She tosses the hose into an irrigation hole she bends down among the weeds to turn off the water and comes forward to greet me in the loose cotton shift that Ya’el bought her last year her strong legs in farm boots her uncombed blond hair that’s turned white with an odd luster falling gaily around her wrinkled freckled sunburned face. The day they all started saying that the baby looks like her was the day they spoiled the baby for me.

I press her hand.

“How are you?”

She smiles gently she ducks her head pertly she doesn’t answer.
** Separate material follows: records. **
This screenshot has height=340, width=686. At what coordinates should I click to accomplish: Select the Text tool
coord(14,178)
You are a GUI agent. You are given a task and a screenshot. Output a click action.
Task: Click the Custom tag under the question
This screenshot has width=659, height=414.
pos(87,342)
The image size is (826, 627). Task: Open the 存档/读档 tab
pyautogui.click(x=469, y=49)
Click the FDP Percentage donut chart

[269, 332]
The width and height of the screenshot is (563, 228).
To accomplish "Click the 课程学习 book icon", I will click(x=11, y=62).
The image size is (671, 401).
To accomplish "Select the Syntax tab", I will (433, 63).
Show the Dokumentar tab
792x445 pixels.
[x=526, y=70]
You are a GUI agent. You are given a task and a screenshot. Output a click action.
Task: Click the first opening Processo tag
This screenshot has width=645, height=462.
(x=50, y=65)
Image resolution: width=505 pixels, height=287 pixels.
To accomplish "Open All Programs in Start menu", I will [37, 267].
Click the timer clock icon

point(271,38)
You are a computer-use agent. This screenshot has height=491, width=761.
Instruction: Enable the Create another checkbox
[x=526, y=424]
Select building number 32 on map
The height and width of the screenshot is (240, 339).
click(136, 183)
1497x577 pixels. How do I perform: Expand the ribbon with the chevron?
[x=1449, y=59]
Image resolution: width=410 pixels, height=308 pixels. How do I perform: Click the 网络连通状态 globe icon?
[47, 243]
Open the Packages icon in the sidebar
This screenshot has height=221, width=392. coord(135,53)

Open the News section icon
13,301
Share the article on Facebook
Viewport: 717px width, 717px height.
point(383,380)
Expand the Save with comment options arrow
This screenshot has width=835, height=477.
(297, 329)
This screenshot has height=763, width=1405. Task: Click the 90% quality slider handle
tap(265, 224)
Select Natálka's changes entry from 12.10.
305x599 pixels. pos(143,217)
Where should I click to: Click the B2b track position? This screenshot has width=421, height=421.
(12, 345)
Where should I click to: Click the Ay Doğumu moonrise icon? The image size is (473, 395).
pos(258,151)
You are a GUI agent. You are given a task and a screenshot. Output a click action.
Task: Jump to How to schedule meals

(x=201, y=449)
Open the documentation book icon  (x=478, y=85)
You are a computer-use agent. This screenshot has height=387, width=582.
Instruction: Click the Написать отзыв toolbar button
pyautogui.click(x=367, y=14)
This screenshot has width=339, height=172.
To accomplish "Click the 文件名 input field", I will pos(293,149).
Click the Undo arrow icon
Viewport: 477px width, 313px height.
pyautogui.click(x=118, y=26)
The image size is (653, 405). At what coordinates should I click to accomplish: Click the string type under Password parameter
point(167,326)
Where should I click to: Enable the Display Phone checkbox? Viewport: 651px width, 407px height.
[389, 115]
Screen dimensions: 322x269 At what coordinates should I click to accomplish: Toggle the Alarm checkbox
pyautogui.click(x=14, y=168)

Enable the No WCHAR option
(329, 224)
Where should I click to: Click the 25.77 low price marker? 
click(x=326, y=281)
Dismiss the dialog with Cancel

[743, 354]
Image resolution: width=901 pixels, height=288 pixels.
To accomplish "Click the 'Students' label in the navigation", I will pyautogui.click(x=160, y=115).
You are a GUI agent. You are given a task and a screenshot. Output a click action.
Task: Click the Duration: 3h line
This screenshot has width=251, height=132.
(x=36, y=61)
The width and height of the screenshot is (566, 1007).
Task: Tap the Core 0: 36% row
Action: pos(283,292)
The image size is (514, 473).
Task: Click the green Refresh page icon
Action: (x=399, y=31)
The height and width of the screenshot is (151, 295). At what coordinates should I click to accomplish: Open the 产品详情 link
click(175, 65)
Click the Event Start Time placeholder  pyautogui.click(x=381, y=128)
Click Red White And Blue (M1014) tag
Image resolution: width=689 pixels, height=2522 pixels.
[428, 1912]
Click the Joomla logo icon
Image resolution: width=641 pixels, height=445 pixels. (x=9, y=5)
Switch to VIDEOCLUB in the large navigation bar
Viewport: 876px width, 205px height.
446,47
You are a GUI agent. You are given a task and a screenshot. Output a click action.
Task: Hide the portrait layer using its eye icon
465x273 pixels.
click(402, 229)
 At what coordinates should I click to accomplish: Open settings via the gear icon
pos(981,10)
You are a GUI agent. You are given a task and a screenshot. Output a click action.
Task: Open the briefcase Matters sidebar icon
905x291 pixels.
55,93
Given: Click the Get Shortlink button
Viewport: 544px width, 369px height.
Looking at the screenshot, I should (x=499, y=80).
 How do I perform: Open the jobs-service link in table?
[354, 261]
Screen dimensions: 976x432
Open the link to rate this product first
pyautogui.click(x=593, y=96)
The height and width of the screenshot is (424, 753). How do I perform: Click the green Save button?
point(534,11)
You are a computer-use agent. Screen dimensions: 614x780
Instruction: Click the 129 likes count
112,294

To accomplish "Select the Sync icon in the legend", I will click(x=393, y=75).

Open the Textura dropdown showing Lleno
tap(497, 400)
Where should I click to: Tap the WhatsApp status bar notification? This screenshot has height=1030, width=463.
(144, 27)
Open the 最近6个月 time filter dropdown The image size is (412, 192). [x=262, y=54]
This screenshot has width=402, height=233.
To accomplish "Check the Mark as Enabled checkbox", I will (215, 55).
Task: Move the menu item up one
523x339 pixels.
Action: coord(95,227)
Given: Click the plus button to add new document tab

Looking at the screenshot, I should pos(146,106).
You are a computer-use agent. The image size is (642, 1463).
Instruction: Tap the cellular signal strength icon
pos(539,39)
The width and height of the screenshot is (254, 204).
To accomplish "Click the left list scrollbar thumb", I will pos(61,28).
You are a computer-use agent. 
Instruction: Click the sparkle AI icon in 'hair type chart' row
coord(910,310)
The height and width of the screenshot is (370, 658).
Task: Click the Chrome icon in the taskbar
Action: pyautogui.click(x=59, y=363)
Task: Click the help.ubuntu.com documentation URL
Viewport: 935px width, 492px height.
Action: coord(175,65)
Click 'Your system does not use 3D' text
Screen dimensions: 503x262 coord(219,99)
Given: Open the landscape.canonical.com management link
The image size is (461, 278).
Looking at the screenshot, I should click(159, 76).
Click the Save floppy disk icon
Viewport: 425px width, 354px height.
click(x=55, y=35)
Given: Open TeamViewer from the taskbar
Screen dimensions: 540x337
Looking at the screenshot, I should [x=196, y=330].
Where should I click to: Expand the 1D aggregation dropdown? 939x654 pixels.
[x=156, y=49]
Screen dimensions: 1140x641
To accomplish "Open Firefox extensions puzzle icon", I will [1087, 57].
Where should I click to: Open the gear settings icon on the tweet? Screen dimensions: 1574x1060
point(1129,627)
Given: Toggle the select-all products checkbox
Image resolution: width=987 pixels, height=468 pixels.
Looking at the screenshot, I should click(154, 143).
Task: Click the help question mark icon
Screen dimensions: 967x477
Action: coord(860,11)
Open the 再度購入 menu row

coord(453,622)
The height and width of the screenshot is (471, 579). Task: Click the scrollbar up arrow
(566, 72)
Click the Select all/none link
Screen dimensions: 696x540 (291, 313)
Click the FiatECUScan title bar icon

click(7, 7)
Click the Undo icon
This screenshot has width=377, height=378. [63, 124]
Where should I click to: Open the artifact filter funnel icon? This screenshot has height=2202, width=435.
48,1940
“Ya’el sent this powder for the dog. It’s some kind of vitamins, I’m not sure which. I guess you mix it with his food. And these are some strawberries that I bought for you… I saw them on the way… luscious berries…”

She thanks me with a nod her eyes smiling she carefully takes the bags from me the smile is still there. If I had time I’d write a book about the connection between smiling and madness. We stand there for an awkward moment then lead each other to a bench beneath the trees we sit down she smiles uncertainly shaking her head with a slightly automatic motion.

“So he arrived the day before yesterday,” I begin in my most grandly auspicious even epic manner.

She listens still saying nothing.

“He looks well. Of course, he’s gotten older… but who hasn’t…”

Her eyes light up.

“Is he still complaining about that cramp in his neck?”

At last she’s said something. Although it remains to be seen what frequency she’s transmitting on.

“In his neck? I didn’t notice.”

What can she be talking about?

“A cramp?”

But she doesn’t answer she’s staring off into the distance.

“He still hasn’t gotten over the jet lag. He’s up all night and sleeps all day.”

She regards me searchingly.

“He doesn’t bother you… the children…”

“Of course not. Why should he? Gaddi is so happy to see him.”

The name Gaddi soothes her she shuts her eyes.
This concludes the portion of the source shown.